Tango Gameworks’ two The Evil Within titles are third-person, action-horror games through and through, which is fitting for a team being led by Resident Evil 4 Director Shinji Mikami. Even though Ghostwire: Tokyo, the developer’s next game, has horror elements, it seems to be leaning more heavily on the “action” part of the equation. Mikami himself even described it as an action-adventure game in its recent showcase, but Ghostwire: Tokyo is a title of many descriptors because it appears to be a game with many different influences that results in a style all its own.
Ghostwire: Tokyo is technically a first-person shooter, but players fire magic from their hands instead of the typical arsenal of guns. This technique is called Ethereal Weaving and there are a wealth of elemental powers to use in addition to a handy defensive block move. In practice, combat looks to be a little like Hexen, a first-person shooter developed by Raven Software in 1995 that used Doom’s engine, as it also prioritized spells and other atypical types of weapons.
RELATED: Ghostwire: Tokyo Release Date Officially Revealed, Showcase Coming Tomorrow
The expressive hand animations sell the concept visually and are a more physical way to express ranged combat, but it remains to be seen how it actually plays out or feels. It has some overlapping similarities with the recent Doom games — a great sign — with how players have to juggle a mix of melee and ranged threats and grab their cores, a mechanic that begs to be compared to Doom’s Glory Kill system. Some of this DNA is even more direct as Shinichiro Hara, who worked on the 2016 Doom’s combat system and Glory Kills, is Ghostwire’s combat director. The early parts of the game in the demo and the brief snippets of footage from other sources haven’t shown the combat in its full glory, but it seems to be headed in the right direction with its multiple upgradeable powers and array of nightmarish yokai that range from spooky Slenderman-like beings to weird demonic cats.
The well-designed yokai were inspired by ukiyo-e art — a genre of Japanese art that lasted from the 7th century to the 19th century — and are roaming around the open world, which is new for Tango. The Evil Within was fairly linear, but its sequel had hub worlds that players could roam around in to pick up extra optional quests and resources.
Ghostwire is a step up from that and a bigger play area; it has around “2,200 map segments” according to Tango. Players can clear out corrupted Torii gates and discover other side missions. For example, one of the early secondary quests from an old woman’s ghost asks players to go into her old house and find her good luck spirit. It wasn’t particularly involved and was a little worrying since many open-world games are littered with meaningless objectives. Bigger is not always better, especially for a team that hasn’t made a game in this vein before, but context is key and that context is hard to demonstrate in a small demo.
Even if it ends up not working in the gameplay department, taking place within Tokyo is breathtaking on its own. While covered in ghouls and otherworldly fog in some areas, it’s still undoubtedly Tokyo with its narrow, rain-soaked, neon-lit streets. The architectural and physical properties of Japan appear to be in sync with the yokai and music, all of which work together to evoke the same distinct tone and mood.
This obviously isn’t by accident. Programmer Tsuyoshi Okugawa described the game as “authentic Tokyo” while Game Designer Suguru Murakoshi compared it to a strawberry shortcake; a genuine Japanese delicacy modeled after the rising sun that the country’s flag is based upon. Environmental Designer Junya Fujii described its world design and how it also evoked the country that it takes place in.
MORE: OlliOlli World Review: Ascending to Gnarvana
“As far as worldbuilding, Ghostwire: Tokyo is directed in a way that allows people to sense the reality of Tokyo,” Fujii said. “It is created realistically. By doing so, we can create a setting where unusual phenomena and paranormal activities can really stand out.”
That juxtaposition of a real-world city against the ghoulish infection covering it does stand out and is what gives the game its own personality, which is an accomplishment since it has numerous inspirations. While Ghostwire: Tokyo is comparable to a lot of games and other pieces of art, it’s not directly comparable to any one thing, making it both unique and a big risk that’s hard to fully judge. It’s unclear if this ingenuity will equal quality and it’s still hard to tell exactly where it’ll fall, but it looks to be an interesting and one-of-a-kind ride either way.

+ + + + + + +

— Work instruction 1 —
Set down the portion of the Ghostwire: Tokyo article starting at "That juxtaposition of" and ending at "ride either way.".
— Work instruction 2 —
According to the Ghostwire: Tokyo article, who is the combat director of Ghostwire: Tokyo?
— Work instruction 3 —
For each statement, say whether it agrees with the Ghostwire: Tokyo article, answering yes or no and quoting the deciding words: (a) The game's yokai were inspired by ukiyo-e art. (b) The sequel to The Evil Within offered no hub worlds for players to roam. (c) Tango says the game has around 2,200 map segments.
The records that follow have no connection to the Ghostwire: Tokyo article.

+ + + + + + +

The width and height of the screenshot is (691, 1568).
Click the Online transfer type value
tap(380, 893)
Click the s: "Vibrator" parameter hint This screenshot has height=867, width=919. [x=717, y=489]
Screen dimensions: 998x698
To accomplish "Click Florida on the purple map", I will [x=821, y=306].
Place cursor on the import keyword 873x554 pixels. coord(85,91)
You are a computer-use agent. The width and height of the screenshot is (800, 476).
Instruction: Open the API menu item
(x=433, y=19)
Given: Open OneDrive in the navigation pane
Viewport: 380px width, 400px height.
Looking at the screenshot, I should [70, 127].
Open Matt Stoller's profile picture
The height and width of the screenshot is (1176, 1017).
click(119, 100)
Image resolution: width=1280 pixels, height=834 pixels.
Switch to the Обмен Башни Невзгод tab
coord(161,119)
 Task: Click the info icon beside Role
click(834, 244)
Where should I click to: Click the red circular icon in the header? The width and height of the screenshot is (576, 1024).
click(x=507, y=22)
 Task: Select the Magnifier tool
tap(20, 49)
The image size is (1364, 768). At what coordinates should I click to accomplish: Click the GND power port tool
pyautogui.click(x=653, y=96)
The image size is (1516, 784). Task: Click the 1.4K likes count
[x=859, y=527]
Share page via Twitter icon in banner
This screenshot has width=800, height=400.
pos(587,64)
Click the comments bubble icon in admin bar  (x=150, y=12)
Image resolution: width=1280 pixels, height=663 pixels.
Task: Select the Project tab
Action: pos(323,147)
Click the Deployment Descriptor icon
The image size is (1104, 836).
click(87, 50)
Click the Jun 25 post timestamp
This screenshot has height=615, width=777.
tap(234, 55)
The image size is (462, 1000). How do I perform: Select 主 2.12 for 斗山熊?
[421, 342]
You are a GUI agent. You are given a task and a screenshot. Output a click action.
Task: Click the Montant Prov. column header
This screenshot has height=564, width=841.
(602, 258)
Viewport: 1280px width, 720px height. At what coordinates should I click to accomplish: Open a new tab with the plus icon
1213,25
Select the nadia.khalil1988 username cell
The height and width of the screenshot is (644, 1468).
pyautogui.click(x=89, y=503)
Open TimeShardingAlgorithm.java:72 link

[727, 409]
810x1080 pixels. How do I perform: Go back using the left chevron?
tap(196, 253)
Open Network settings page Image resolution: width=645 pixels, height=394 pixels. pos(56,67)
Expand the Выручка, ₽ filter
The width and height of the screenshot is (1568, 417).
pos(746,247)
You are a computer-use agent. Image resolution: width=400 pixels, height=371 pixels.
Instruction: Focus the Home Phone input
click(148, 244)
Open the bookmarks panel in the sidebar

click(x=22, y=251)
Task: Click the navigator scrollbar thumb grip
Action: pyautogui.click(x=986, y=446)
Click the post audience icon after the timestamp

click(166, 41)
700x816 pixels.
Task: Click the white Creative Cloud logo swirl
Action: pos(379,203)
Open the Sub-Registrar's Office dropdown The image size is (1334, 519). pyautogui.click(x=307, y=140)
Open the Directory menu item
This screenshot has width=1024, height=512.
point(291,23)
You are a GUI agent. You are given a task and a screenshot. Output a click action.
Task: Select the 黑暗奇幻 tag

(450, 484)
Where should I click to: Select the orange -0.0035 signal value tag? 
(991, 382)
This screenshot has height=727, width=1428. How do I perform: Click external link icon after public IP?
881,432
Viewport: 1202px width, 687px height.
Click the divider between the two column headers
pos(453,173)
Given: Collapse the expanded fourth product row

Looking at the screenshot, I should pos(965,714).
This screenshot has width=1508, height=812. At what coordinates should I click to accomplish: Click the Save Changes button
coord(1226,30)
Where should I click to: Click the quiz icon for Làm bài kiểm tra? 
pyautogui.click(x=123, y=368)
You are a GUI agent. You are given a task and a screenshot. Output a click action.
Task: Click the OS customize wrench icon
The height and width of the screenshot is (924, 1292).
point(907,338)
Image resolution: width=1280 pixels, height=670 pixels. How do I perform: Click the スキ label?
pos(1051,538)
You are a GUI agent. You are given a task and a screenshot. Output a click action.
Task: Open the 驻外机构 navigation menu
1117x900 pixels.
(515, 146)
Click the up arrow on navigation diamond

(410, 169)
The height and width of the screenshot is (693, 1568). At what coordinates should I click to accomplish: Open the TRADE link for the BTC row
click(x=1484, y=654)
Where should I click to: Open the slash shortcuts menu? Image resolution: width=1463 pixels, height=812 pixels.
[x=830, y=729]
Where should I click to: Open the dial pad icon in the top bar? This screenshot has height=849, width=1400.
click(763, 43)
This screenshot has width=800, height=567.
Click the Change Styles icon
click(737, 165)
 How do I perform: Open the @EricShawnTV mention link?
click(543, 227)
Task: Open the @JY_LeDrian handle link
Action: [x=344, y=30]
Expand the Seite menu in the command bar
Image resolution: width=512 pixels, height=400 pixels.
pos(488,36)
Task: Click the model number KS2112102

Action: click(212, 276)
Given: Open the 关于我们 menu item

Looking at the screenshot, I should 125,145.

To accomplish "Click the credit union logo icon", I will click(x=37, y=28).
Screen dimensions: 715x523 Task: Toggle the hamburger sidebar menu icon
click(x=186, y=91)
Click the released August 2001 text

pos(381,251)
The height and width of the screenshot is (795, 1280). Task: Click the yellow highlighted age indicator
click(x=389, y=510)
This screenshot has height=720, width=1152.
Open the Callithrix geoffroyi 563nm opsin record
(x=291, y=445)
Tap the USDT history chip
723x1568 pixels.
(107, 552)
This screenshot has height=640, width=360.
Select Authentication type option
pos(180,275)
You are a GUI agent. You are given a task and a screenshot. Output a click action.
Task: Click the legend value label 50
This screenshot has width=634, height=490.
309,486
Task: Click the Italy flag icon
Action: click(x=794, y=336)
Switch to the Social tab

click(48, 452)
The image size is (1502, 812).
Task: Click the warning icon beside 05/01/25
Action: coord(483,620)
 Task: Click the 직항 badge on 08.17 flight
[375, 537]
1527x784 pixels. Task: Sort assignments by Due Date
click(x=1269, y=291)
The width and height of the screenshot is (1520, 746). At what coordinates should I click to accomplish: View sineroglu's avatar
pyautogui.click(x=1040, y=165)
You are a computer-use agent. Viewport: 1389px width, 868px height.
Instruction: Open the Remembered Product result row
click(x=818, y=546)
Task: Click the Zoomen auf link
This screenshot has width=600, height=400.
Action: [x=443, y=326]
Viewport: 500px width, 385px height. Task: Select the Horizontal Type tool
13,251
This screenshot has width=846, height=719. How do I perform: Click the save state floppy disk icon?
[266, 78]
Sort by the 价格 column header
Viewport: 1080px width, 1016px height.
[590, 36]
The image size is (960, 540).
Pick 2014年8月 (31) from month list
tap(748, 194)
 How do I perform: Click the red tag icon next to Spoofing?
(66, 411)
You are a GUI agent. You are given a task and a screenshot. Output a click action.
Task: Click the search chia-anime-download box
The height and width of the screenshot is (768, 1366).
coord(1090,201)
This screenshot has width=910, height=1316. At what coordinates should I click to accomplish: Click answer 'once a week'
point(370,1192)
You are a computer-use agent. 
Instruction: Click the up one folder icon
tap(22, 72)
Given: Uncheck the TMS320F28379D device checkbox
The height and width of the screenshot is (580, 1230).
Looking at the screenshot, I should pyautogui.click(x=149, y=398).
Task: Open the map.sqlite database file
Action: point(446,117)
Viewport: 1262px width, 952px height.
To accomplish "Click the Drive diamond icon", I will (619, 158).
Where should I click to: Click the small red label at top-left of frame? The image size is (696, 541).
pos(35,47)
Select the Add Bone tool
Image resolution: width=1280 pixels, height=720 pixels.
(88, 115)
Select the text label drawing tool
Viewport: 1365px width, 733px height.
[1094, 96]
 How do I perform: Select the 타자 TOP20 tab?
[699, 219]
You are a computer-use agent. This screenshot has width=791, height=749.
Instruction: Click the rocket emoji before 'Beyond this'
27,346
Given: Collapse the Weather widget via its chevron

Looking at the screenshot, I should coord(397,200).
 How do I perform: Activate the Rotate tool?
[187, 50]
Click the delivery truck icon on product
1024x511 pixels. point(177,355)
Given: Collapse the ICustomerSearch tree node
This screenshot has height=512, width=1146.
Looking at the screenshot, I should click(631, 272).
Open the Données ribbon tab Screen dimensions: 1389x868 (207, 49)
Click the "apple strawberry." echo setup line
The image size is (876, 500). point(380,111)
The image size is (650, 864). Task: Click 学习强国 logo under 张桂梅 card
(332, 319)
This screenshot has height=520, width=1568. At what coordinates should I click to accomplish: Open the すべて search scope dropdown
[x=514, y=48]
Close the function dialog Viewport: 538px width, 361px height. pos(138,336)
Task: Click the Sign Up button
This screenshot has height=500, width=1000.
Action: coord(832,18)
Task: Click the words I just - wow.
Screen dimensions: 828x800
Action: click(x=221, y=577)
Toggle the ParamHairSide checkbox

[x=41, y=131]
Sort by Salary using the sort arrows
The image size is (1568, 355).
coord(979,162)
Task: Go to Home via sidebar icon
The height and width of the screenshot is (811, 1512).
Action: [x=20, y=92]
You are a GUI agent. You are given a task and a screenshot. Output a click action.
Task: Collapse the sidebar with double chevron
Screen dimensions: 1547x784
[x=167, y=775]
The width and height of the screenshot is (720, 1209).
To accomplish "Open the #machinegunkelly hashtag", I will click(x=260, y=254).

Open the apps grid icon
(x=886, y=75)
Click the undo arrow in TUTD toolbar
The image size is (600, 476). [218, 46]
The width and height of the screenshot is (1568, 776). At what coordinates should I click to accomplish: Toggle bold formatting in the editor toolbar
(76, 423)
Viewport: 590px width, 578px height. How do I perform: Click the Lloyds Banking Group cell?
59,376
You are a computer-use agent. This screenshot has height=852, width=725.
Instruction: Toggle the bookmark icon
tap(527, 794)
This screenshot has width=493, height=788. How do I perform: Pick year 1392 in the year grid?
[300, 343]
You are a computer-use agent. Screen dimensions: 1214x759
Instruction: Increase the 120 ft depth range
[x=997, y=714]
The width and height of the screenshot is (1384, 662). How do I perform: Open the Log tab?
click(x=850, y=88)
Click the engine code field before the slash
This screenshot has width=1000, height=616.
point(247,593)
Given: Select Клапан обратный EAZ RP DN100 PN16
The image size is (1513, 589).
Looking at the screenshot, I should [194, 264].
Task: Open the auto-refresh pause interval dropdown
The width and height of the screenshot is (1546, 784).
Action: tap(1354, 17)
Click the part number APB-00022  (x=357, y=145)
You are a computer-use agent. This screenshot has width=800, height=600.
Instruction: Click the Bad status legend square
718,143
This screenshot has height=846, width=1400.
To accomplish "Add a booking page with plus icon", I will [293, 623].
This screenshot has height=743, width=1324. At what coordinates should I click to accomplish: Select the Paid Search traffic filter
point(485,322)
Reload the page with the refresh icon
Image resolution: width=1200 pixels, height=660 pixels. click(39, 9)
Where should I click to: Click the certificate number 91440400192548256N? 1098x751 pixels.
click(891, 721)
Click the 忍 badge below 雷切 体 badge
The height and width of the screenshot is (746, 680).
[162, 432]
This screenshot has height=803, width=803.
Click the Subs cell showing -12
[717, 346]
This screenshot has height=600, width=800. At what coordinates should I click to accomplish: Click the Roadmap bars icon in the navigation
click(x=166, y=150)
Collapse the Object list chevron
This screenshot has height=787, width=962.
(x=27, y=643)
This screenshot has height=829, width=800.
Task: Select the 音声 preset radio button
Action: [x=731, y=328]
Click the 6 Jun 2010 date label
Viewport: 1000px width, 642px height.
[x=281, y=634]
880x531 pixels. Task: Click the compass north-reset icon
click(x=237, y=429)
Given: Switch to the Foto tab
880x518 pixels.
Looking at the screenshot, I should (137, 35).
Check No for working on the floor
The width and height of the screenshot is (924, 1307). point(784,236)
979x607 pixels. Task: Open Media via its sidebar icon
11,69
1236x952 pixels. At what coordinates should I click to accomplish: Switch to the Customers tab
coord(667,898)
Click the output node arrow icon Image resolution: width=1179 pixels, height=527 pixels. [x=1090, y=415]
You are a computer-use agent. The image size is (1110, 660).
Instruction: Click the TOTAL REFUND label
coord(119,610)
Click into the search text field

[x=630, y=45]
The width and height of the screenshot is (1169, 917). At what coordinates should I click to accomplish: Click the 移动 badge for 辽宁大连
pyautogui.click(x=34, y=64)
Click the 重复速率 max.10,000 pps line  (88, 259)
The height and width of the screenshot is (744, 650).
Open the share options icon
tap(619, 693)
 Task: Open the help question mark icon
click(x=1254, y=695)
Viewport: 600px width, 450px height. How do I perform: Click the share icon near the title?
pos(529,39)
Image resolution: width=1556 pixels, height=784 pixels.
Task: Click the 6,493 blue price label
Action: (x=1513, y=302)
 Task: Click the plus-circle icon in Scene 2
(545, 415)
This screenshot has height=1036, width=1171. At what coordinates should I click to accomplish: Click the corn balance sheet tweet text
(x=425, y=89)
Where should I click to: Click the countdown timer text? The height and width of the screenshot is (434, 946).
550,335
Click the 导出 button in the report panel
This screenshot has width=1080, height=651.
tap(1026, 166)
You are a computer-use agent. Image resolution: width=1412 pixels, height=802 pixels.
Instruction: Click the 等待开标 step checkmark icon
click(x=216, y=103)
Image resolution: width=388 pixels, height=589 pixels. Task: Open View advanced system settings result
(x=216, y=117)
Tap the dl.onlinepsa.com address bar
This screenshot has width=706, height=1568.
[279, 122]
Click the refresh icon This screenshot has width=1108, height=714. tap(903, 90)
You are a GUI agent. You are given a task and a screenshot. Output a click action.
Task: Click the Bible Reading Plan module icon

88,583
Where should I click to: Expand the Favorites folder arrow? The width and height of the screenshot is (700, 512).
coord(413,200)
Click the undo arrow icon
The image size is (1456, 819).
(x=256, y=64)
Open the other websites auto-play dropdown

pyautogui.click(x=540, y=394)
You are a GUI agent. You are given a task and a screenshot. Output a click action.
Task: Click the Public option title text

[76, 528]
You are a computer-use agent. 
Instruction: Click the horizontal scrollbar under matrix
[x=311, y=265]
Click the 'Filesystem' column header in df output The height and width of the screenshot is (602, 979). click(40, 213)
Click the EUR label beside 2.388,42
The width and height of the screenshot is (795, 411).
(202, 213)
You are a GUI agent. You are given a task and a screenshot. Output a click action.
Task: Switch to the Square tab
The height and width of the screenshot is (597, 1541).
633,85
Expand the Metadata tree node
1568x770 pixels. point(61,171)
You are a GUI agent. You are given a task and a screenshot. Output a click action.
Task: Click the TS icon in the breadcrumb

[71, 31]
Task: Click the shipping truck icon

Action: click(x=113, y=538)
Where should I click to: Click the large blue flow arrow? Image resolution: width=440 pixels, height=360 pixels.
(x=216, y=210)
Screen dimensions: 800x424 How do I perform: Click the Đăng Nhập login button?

+ + + + + + +

— Task result 1 —
That juxtaposition of a real-world city against the ghoulish infection covering it does stand out and is what gives the game its own personality, which is an accomplishment since it has numerous inspirations. While Ghostwire: Tokyo is comparable to a lot of games and other pieces of art, it’s not directly comparable to any one thing, making it both unique and a big risk that’s hard to fully judge. It’s unclear if this ingenuity will equal quality and it’s still hard to tell exactly where it’ll fall, but it looks to be an interesting and one-of-a-kind ride either way.

— Task result 2 —
Shinichiro Hara.

— Task result 3 —
(a) Yes: "The well-designed yokai were inspired by ukiyo-e art"
(b) No: "its sequel had hub worlds that players could roam around in to pick up extra optional quests and resources"
(c) Yes: "it has around “2,200 map segments” according to Tango"